**ACTIVITY LIST**
**A)** Rewrite everything from "The subtext is" down to "and political labeling." in the commentary on Rushton's sentence, substituting "lineage" for "genealogy".
**B)** According to the commentary on Rushton's sentence, how does his phrasing frame "deconstructing" race?

**EXCERPT TO READ**

Rushton’s sentence is built to sound like a calm, commonsense correction, but its real work is political: it tries to smuggle a controversial claim about human difference under the cover of everyday intuition (“people’s tendency to classify”) and the authority of “biologists.” The phrasing frames “deconstructing” race as an elite intellectual hobby that violates both folk realism and hard science. That’s a strategic reversal. Instead of defending race as a category on its own merits, he casts critics as the ones making an error - emotional, ideological, even anti-empirical.

The subtext is that race is not only real but properly biological, anchored in “common descent” the way species and subspecies are. By invoking family histories, he leans on genealogy as a moral alibi: if we talk about ancestry at dinner tables and on census forms, why balk at race in labs? It’s a rhetorical move that blurs ancestry (a real, traceable pattern of relatedness) into race (a contested social sorting system with shifting boundaries). The quote also recruits non-human biology as a shortcut to legitimacy, implying that because biologists classify variation in animals, similar classifications in humans are straightforward - a neat analogy that conveniently ignores how human populations have been shaped by migration, intermixing, and political labeling.

**AVAILABLE DATA**
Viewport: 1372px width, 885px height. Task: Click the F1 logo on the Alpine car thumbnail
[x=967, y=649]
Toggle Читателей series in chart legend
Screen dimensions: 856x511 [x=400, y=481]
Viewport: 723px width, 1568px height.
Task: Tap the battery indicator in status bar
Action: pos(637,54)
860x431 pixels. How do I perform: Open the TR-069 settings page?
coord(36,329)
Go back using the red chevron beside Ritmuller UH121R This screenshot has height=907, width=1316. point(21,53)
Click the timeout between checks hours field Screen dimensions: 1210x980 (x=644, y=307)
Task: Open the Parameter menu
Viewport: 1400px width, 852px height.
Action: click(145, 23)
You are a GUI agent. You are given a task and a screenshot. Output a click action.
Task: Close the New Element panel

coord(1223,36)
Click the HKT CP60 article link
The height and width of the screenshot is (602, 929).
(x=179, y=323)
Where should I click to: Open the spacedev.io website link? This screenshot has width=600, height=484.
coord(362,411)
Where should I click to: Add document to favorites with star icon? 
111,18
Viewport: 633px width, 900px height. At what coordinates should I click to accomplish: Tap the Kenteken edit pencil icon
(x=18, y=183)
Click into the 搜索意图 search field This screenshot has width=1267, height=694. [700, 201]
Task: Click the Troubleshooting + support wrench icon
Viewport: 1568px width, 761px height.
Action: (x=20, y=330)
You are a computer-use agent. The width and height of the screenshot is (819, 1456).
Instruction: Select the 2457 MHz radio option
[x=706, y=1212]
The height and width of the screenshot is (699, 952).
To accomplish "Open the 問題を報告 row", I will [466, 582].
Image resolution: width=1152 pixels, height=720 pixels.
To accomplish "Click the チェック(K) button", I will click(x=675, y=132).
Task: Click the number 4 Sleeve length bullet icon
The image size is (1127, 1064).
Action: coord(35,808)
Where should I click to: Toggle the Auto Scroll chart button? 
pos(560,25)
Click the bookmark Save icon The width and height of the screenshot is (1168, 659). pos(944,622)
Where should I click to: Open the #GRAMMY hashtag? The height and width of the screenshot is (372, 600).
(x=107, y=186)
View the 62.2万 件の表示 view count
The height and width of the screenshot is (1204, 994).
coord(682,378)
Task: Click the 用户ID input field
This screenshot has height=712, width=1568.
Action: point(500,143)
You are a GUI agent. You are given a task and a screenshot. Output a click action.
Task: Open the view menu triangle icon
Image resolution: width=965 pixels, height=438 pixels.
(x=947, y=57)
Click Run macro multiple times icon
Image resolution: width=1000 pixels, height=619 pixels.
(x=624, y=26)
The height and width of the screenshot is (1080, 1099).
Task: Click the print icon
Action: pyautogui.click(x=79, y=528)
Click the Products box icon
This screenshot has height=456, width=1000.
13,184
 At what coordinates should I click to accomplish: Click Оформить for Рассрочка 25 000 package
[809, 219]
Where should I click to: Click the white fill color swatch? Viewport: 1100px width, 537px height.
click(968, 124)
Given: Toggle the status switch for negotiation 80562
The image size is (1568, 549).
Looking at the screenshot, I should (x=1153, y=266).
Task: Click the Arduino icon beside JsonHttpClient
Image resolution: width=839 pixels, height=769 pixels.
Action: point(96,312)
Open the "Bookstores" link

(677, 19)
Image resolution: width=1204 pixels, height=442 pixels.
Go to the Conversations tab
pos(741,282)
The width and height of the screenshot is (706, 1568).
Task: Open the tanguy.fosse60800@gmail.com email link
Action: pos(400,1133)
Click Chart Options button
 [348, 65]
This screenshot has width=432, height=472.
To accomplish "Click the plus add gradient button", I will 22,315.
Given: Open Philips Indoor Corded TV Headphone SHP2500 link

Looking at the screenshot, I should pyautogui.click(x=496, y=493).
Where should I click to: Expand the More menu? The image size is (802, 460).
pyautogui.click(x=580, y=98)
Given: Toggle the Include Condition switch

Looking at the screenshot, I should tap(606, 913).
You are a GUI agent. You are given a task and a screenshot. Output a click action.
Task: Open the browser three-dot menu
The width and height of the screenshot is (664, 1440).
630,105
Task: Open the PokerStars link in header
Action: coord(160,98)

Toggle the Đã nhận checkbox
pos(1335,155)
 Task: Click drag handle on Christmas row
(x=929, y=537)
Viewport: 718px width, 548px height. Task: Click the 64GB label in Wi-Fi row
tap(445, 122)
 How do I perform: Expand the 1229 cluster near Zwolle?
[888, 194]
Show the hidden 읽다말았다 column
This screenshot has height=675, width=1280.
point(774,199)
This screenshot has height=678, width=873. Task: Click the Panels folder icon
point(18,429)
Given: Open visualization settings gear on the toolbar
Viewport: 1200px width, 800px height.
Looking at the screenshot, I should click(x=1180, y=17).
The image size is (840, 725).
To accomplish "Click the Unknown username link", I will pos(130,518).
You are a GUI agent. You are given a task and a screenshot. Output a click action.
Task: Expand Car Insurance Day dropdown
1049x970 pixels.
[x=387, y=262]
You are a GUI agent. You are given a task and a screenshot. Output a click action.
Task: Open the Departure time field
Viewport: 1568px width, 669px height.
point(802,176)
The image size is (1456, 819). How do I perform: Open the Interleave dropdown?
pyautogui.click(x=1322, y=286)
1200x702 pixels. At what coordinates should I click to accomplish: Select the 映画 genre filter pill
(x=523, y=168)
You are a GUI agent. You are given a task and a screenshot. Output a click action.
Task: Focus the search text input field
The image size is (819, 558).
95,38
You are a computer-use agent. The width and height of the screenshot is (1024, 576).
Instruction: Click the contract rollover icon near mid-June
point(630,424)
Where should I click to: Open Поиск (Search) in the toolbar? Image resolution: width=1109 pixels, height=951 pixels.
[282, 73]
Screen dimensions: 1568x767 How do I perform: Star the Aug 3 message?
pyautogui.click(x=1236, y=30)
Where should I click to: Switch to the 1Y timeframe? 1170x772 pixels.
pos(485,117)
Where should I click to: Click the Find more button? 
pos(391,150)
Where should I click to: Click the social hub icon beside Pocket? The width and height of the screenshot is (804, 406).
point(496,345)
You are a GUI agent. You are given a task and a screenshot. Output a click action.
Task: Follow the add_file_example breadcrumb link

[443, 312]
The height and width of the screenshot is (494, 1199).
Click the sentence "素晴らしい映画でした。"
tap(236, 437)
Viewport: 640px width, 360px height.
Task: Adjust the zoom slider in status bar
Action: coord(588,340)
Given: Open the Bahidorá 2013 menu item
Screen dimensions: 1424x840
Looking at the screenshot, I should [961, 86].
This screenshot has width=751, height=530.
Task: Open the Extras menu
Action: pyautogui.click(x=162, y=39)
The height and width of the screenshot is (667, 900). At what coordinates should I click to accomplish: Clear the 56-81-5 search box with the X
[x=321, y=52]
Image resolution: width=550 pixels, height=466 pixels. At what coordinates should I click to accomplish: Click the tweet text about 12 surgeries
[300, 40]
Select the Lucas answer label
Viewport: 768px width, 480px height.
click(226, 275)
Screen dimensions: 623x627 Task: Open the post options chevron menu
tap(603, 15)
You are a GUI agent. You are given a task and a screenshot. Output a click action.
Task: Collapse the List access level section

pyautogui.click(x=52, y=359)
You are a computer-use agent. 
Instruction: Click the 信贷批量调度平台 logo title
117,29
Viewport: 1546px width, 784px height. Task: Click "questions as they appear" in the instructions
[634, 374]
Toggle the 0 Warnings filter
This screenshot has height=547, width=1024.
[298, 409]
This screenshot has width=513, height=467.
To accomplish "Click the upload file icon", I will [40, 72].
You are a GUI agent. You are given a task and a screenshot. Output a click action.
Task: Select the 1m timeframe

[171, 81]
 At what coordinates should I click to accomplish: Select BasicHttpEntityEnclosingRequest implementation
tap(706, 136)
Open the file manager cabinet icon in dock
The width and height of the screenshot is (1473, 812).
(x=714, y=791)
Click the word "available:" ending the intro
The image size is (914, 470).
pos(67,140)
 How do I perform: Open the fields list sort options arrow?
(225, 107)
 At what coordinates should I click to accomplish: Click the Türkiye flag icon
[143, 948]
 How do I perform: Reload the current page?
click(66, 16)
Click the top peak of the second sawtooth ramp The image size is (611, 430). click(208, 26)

**ANSWER SET**
**A)**
The subtext is that race is not only real but properly biological, anchored in “common descent” the way species and subspecies are. By invoking family histories, he leans on lineage as a moral alibi: if we talk about ancestry at dinner tables and on census forms, why balk at race in labs? It’s a rhetorical move that blurs ancestry (a real, traceable pattern of relatedness) into race (a contested social sorting system with shifting boundaries). The quote also recruits non-human biology as a shortcut to legitimacy, implying that because biologists classify variation in animals, similar classifications in humans are straightforward - a neat analogy that conveniently ignores how human populations have been shaped by migration, intermixing, and political labeling.

**B)** As an elite intellectual hobby that violates both folk realism and hard science.